Critical Parameters and Troubleshooting

Positioning of the animal

Perhaps the most critical aspect of the surgical procedure is the placement of the adhesive tape to secure the pup to the platform. The pup must be centered, level, and held secure by the tape. The first piece needs to be placed securely and with enough force to slightly compress the pup's torso. When placing the second piece of tape, after the skull has been incised, it can be helpful to gently pull the head forward with one hand while holding the incision open with the other hand, to “stretch” the head out and ensure that the skull is level and straight. Once the tape pieces are in place, and especially after bregma has been located, take care to avoid jostling the pup out of place under the tape. Keep the Styrofoam platform dry to improve adhesion of the tape. It is helpful to pat the pup dry after removing it from the ice, prior to placing it on the platform, to aid in tape adhesion.

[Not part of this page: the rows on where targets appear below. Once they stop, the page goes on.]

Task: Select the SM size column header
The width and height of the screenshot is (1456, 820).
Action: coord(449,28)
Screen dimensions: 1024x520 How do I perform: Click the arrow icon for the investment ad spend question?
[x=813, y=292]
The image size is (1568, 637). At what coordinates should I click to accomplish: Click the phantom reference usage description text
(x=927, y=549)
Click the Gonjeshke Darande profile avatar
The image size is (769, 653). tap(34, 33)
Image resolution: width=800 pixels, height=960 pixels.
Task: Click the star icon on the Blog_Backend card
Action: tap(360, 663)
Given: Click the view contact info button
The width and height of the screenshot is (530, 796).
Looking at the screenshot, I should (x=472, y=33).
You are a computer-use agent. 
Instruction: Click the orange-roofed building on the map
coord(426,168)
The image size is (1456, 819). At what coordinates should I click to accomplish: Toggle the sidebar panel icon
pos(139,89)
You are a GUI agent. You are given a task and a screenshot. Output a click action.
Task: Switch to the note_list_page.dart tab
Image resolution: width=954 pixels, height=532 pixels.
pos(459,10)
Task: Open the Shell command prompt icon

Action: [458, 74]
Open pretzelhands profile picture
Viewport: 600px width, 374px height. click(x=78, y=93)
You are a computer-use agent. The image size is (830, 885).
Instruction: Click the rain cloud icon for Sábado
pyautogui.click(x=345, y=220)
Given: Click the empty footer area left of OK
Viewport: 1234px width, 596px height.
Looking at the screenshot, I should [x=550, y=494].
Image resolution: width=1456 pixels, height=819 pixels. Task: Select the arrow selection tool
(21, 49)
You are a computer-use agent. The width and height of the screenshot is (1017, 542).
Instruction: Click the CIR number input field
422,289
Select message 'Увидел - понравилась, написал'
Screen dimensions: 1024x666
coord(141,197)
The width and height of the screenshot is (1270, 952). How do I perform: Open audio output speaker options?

Since even the best tape placement will not keep the pup completely secure, another critical aspect of the surgery is to hold the head steady when inserting and removing the cannula. Hold the head firmly with the thumb and forefinger placed approximately over the ears. Note that the incision can also be held open at the same time, although it is preferred if the incision is wide enough (and centered) to stay open on its own, to avoid having the sides of the scalp push on the injection cannula when it is in place.

Stereotaxic coordinates

It takes some practice to visualize bregma on the neonate skull, and there is variation among strains; e.g., bregma is typically more difficult to visualize on Long-Evans pups than on Sprague-Dawley. Unlike in the adult rat, the skull sutures and bregma do not become more prominent as time passes, because of the lack of blood flow, and the opposite may even be true; thus it is advised to locate bregma quickly after the incision. The sagittal sinus is easily observed and may be used as a proxy for the sagittal suture. The coronal suture is usually visualized as a thick white band that is often difficult to distinguish from the underlying skull; notice that it is barely visible in Figures 1 and 2. Experiment with different lighting options and angles to optimize the quick location of bregma after the scalp is incised.

Although the coordinates given in this protocol have been successfully used by this author and others for many years (Chambers and Lipska, 2011), it is essential to perform some pilot experiments to confirm the coordinates by a new investigator, under different laboratory conditions, with different equipment, etc. Use dye (e.g., methylene blue) instead of toxin/aCSF, and remove the brains immediately upon finishing the surgery, i.e., before resuscitating. Since the brains are taken so close in time to the surgery, mechanical damage from the injection cannula may also be visible upon histological preparation (such mechanical damage is no longer visible in histology from the adult brain).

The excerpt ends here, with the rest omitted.